Supplied entries START

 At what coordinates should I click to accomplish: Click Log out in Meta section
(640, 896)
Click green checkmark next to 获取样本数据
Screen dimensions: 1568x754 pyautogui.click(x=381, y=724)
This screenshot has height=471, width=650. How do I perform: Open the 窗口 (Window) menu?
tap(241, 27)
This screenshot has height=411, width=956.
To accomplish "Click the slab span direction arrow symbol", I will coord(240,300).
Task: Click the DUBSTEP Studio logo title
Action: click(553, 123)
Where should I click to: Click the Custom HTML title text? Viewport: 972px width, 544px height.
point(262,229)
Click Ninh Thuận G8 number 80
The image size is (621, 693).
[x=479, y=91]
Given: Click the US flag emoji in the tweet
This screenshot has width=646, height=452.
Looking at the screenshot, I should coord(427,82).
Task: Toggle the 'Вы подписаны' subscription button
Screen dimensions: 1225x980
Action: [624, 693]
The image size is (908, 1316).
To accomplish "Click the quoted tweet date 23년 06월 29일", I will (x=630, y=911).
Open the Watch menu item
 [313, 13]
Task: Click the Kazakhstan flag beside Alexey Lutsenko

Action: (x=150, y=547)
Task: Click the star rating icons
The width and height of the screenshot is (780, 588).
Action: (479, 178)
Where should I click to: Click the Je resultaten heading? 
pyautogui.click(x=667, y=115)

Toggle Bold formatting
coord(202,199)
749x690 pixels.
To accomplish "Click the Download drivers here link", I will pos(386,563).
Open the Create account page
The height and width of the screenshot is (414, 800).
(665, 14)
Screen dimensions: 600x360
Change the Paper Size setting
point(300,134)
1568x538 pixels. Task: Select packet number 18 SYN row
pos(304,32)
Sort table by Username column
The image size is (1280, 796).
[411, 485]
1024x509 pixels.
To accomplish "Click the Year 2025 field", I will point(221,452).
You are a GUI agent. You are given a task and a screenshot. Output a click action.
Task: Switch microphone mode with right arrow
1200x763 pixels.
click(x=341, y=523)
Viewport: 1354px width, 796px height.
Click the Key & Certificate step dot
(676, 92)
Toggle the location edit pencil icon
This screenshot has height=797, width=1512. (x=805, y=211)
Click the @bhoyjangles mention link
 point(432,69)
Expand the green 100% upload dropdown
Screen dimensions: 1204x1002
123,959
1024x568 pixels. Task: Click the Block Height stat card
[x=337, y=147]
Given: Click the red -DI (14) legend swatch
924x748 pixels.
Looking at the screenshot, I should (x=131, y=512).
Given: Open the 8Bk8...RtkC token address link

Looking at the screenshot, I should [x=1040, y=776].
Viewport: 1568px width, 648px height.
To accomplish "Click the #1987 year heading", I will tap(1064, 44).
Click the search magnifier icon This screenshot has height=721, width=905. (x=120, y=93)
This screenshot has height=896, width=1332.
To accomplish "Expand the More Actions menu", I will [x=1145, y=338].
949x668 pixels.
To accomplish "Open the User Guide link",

Supplied entries END

Your task
Without omitting anything, set down all the entries above again.

Completed task
 At what coordinates should I click to accomplish: Click Log out in Meta section
(640, 896)
Click green checkmark next to 获取样本数据
Screen dimensions: 1568x754 pyautogui.click(x=381, y=724)
This screenshot has height=471, width=650. How do I perform: Open the 窗口 (Window) menu?
tap(241, 27)
This screenshot has height=411, width=956.
To accomplish "Click the slab span direction arrow symbol", I will coord(240,300).
Task: Click the DUBSTEP Studio logo title
Action: click(553, 123)
Where should I click to: Click the Custom HTML title text? Viewport: 972px width, 544px height.
point(262,229)
Click Ninh Thuận G8 number 80
The image size is (621, 693).
[x=479, y=91]
Given: Click the US flag emoji in the tweet
This screenshot has width=646, height=452.
Looking at the screenshot, I should coord(427,82).
Task: Toggle the 'Вы подписаны' subscription button
Screen dimensions: 1225x980
Action: [624, 693]
The image size is (908, 1316).
To accomplish "Click the quoted tweet date 23년 06월 29일", I will (x=630, y=911).
Open the Watch menu item
 [313, 13]
Task: Click the Kazakhstan flag beside Alexey Lutsenko

Action: (x=150, y=547)
Task: Click the star rating icons
The width and height of the screenshot is (780, 588).
Action: (479, 178)
Where should I click to: Click the Je resultaten heading? 
pyautogui.click(x=667, y=115)

Toggle Bold formatting
coord(202,199)
749x690 pixels.
To accomplish "Click the Download drivers here link", I will pos(386,563).
Open the Create account page
The height and width of the screenshot is (414, 800).
(665, 14)
Screen dimensions: 600x360
Change the Paper Size setting
point(300,134)
1568x538 pixels. Task: Select packet number 18 SYN row
pos(304,32)
Sort table by Username column
The image size is (1280, 796).
[411, 485]
1024x509 pixels.
To accomplish "Click the Year 2025 field", I will point(221,452).
You are a GUI agent. You are given a task and a screenshot. Output a click action.
Task: Switch microphone mode with right arrow
1200x763 pixels.
click(x=341, y=523)
Viewport: 1354px width, 796px height.
Click the Key & Certificate step dot
(676, 92)
Toggle the location edit pencil icon
This screenshot has height=797, width=1512. (x=805, y=211)
Click the @bhoyjangles mention link
 point(432,69)
Expand the green 100% upload dropdown
Screen dimensions: 1204x1002
123,959
1024x568 pixels. Task: Click the Block Height stat card
[x=337, y=147]
Given: Click the red -DI (14) legend swatch
924x748 pixels.
Looking at the screenshot, I should (x=131, y=512).
Given: Open the 8Bk8...RtkC token address link

Looking at the screenshot, I should [x=1040, y=776].
Viewport: 1568px width, 648px height.
To accomplish "Click the #1987 year heading", I will tap(1064, 44).
Click the search magnifier icon This screenshot has height=721, width=905. (x=120, y=93)
This screenshot has height=896, width=1332.
To accomplish "Expand the More Actions menu", I will [x=1145, y=338].
949x668 pixels.
To accomplish "Open the User Guide link",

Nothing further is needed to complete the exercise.